La jeunesse flamboyante en URSS et un changement politique en Grèce

Au sein du club ouzbek, Vassilis explose malgré son jeune âge et devient très vite un des meilleurs joueurs de deuxième division soviétique. En 1972, à 18 ans, il participe à la promotion du club ouzbek en D1 soviétique avec le grand Berador Abduraimov, une des légendes du football ouzbek. Bien entendu, les bonnes prestations du Grec ne passent pas inaperçues et Hatzipanagis est invité (obligé!) à prendre la citoyenneté soviétique, puisque seuls les citoyens soviétiques sont autorisés à jouer en D1 soviétique. A l’époque, il est tout simplement considéré comme le meilleur jeune ailier gauche du pays derrière un certain Oleg Blokhine.

- [DONNÉES EXTRAITES]
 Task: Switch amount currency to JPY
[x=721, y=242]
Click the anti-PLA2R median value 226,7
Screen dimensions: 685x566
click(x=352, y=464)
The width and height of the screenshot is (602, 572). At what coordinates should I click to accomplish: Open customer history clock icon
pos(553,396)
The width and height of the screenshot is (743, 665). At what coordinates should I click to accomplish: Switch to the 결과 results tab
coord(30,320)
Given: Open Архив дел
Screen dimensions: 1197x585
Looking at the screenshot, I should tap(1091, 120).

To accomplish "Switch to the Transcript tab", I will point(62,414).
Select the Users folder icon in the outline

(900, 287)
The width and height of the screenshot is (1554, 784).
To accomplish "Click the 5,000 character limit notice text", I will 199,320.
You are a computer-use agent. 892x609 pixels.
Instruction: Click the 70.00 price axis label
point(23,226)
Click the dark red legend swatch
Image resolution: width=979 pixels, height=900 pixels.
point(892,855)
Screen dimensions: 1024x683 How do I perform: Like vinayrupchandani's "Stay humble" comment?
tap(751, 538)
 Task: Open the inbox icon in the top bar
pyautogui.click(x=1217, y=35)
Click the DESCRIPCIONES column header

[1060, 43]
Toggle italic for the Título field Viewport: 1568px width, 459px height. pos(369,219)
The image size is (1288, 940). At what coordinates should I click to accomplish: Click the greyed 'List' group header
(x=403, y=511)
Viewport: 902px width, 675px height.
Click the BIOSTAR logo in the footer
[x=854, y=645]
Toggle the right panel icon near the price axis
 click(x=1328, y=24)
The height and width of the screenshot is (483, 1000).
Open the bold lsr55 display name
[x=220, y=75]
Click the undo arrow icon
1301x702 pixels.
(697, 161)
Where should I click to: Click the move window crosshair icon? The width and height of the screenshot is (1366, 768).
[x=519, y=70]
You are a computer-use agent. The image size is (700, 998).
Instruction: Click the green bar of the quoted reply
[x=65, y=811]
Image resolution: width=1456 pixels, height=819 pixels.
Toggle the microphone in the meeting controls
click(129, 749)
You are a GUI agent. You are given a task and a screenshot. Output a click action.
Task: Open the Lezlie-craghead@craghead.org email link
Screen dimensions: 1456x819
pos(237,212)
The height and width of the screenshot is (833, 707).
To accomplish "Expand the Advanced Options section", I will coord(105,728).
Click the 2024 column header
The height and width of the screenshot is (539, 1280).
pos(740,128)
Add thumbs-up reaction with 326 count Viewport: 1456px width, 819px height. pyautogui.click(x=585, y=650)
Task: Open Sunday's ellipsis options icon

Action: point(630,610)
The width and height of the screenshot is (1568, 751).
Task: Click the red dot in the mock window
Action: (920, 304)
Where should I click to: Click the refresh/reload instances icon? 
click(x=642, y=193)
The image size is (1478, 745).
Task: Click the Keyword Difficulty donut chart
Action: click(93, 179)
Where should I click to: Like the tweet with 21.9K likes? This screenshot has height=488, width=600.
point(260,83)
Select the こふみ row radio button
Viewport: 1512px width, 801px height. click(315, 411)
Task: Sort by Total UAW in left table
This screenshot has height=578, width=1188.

- [OBJECTIF VISÉ]
Dans le texte sur la jeunesse de Vassilis en URSS, remplacez « Oleg Blokhine » par « Oleg Blokhin » et recopiez tout le passage qui va de « La jeunesse flamboyante » jusqu'à « certain Oleg Blokhine. ».

- [SOLUTION PROPOSÉE]
La jeunesse flamboyante en URSS et un changement politique en Grèce

Au sein du club ouzbek, Vassilis explose malgré son jeune âge et devient très vite un des meilleurs joueurs de deuxième division soviétique. En 1972, à 18 ans, il participe à la promotion du club ouzbek en D1 soviétique avec le grand Berador Abduraimov, une des légendes du football ouzbek. Bien entendu, les bonnes prestations du Grec ne passent pas inaperçues et Hatzipanagis est invité (obligé!) à prendre la citoyenneté soviétique, puisque seuls les citoyens soviétiques sont autorisés à jouer en D1 soviétique. A l’époque, il est tout simplement considéré comme le meilleur jeune ailier gauche du pays derrière un certain Oleg Blokhin.